Sayed Ahmed al-Wadaei, Bird's advocacy director, said: “This is not the first time that the minister has been asked to correct the record over the abuse of Bahraini children, after issuing one-sided biased statements that parrot the Bahraini regime and put children at risk."

"If the UK is serious about its credibility on human rights, it must end its damaging hypocrisy and call out violations committed by its despotic allies in the Gulf,” he added.

HRW and Bird also point to a visit last month to Bahrain by the Conservative peer Tariq Ahmad, who has also served as a minister in the foreign office, during which he met with Bahrain's king and three ministers, and tweeted his support for the same restorative justice law.

While he was still in Bahrain, five cross-party UK parliamentarians wrote to Lord Ahmad in a letter seen by Middle East Eye to condemn his tweets as a "powerful tool for the Bahraini regime", and urged him to raise the cases of political prisoners, including the six children, with Bahraini authorities.

A week later, Amanda Milling, the new minister for Asia and the Middle East, responded to a parliamentary question about the boys, again from O'Hara, reiterating that the UK welcomed the restorative justice law and supported the Bahraini government's "efforts to ensure the law is fully and effectively implemented".

"It would not be appropriate to comment further on the specific case mentioned while it is sub judice," she wrote.

The bodies responsible for the six children's treatment - the Ministry of Interior Ombudsman and the Ministry of Interior - receive support from the UK government through the Gulf Strategy Fund (GSF), a £53.4m pool that MPs have repeatedly accused of being opaquely run.

MEE asked the foreign office for comment on Friday, including whether human rights risk assessments had been conducted for any Bahraini institutions linked to the boys' detention that had received GSF support, but did not hear back by the time of publication.

Crackdowns in Sitra

statement by Bahrain's public prosecution alleges the boys, who were 13 and 14 at the time of their alleged crime, threw Molotov cocktails that damaged a car near a police station in Sitra.

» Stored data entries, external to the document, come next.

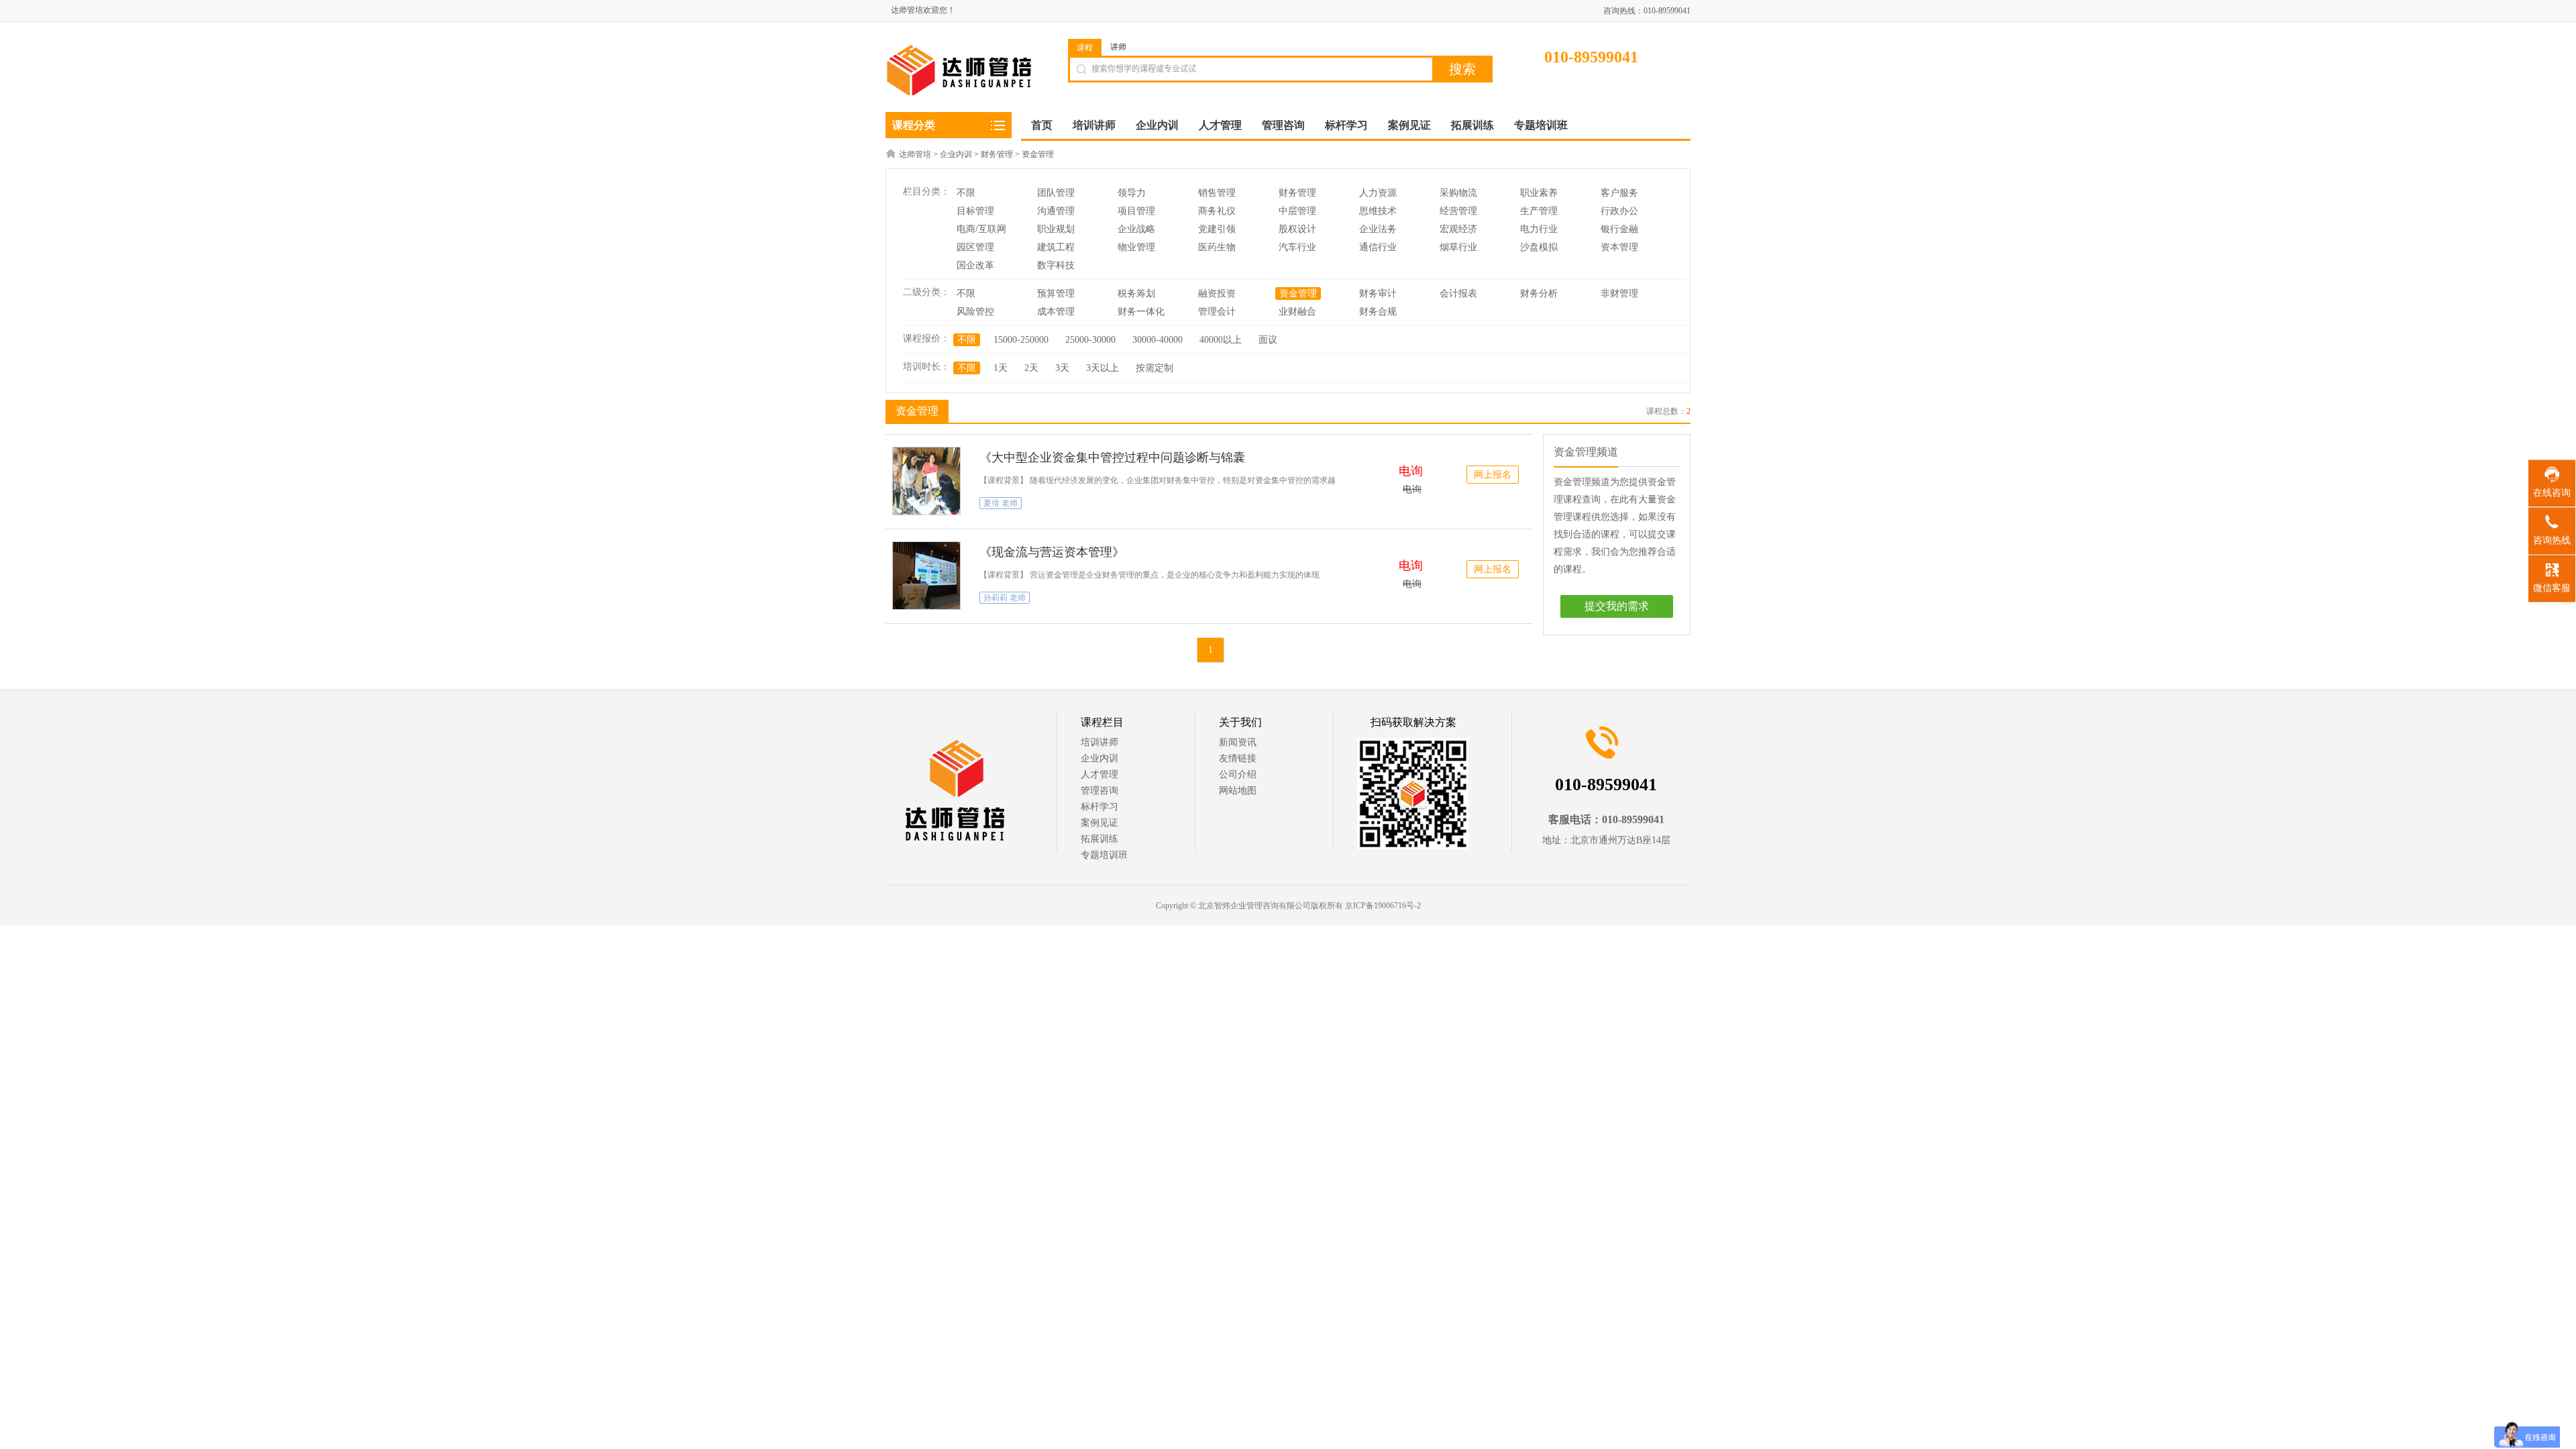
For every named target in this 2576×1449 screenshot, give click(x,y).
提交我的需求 (1617, 606)
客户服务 (1619, 193)
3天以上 (1102, 368)
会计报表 (1458, 293)
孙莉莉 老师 (1004, 597)
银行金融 (1619, 229)
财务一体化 (1141, 312)
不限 (966, 193)
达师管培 (915, 154)
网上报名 (1492, 475)
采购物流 (1458, 193)
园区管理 (975, 247)
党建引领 (1217, 229)
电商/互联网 (981, 229)
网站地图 (1237, 791)
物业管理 (1136, 247)
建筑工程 (1056, 247)
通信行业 (1378, 247)
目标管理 (975, 211)
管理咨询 (1099, 791)
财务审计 (1378, 293)
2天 (1031, 368)
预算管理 (1056, 293)
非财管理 (1619, 293)
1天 (1001, 368)
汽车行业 (1297, 247)
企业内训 (956, 154)
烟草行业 (1458, 247)
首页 (1042, 125)
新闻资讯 (1237, 742)
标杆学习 (1099, 807)
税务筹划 (1136, 293)
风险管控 (975, 312)
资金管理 (1038, 154)
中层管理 (1297, 211)
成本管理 (1056, 312)
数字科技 (1056, 265)
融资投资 (1217, 293)
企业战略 (1136, 229)
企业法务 (1378, 229)
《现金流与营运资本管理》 (1051, 552)
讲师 (1118, 47)
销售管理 (1217, 193)
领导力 (1132, 193)
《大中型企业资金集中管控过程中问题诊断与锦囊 (1112, 457)
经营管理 (1458, 211)
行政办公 (1619, 211)
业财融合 (1297, 312)
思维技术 (1378, 211)
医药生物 (1217, 247)
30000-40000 (1157, 340)
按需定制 (1154, 368)
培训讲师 (1099, 742)
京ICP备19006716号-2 (1383, 905)
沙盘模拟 (1539, 247)
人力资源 (1378, 193)
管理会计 (1217, 312)
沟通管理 (1056, 211)
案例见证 (1099, 823)
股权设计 (1297, 229)
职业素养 (1539, 193)
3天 (1062, 368)
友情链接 (1237, 758)
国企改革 (975, 265)
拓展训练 (1099, 839)
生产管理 (1539, 211)
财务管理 (997, 154)
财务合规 (1378, 312)
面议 (1267, 340)
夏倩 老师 (1000, 503)
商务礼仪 (1217, 211)
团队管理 (1056, 193)
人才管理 (1099, 774)
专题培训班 (1104, 855)
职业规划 (1056, 229)
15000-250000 (1021, 340)
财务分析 (1539, 293)
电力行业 (1539, 229)
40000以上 (1220, 340)
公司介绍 (1237, 774)
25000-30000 (1090, 340)
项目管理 (1136, 211)
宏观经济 (1458, 229)
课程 (1085, 47)
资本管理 (1619, 247)
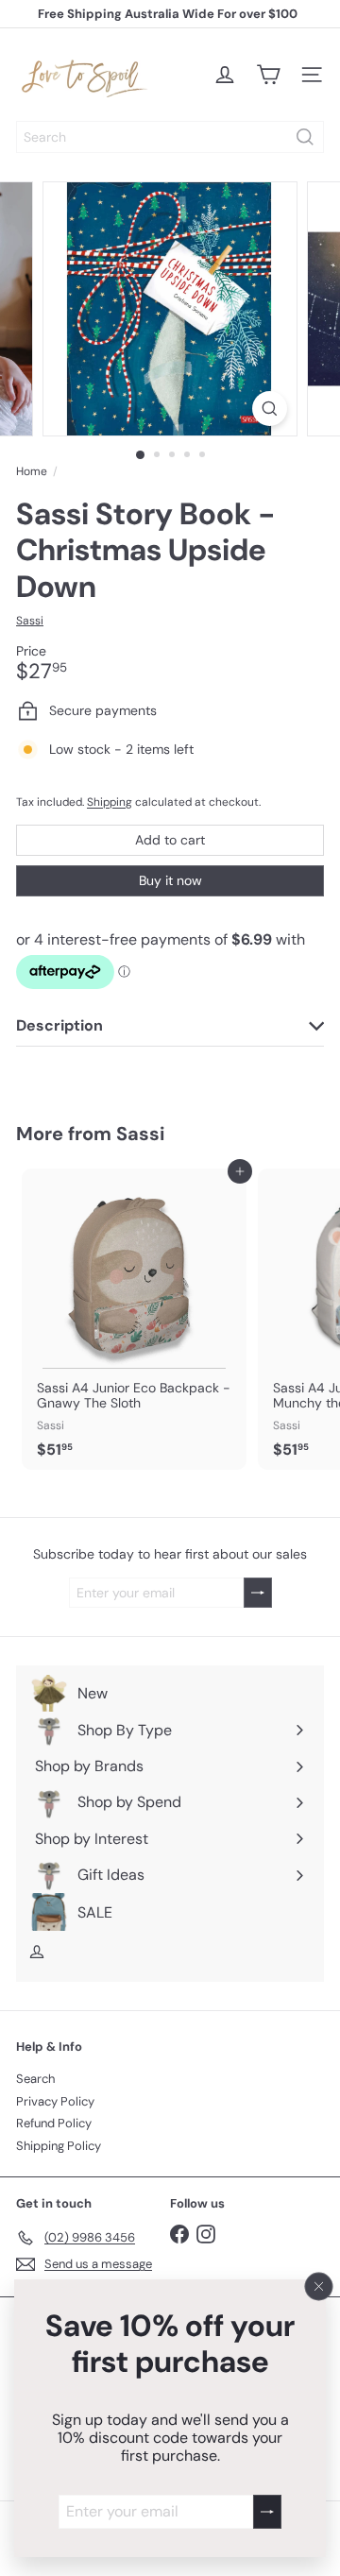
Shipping (109, 802)
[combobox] (170, 137)
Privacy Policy (55, 2101)
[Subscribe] (267, 2512)
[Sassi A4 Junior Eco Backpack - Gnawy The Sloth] (134, 1319)
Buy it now (170, 880)
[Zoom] (269, 408)
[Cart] (268, 74)
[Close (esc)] (319, 2287)
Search (35, 2079)
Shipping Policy (58, 2146)
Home (31, 471)
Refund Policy (54, 2123)
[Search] (305, 137)
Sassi (140, 1133)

Sitra, located around 5km from the capital Manama, has been subject to intensified crackdowns by Bahraini authorities since 2011 as a result of the high volume of dissidents living in the village.

Several protesters have been killed in Sitra, including three children: Ali Jawad, 14; Sayed Hashim Sayed Saeed, 15; and Sayed Mahmood, 14 - all reportedly killed by the police.

A joint investigation by HRW and Bird released last month has found that the boys, five of whom were arrested in December and one in January, are being detained arbitrarily in the Beit Batelco orphanage, and have been repeatedly interrogated without lawyers or their parents present.

They also have been denied any family visits and are only permitted one 10-minute long phone call each week, according to the findings.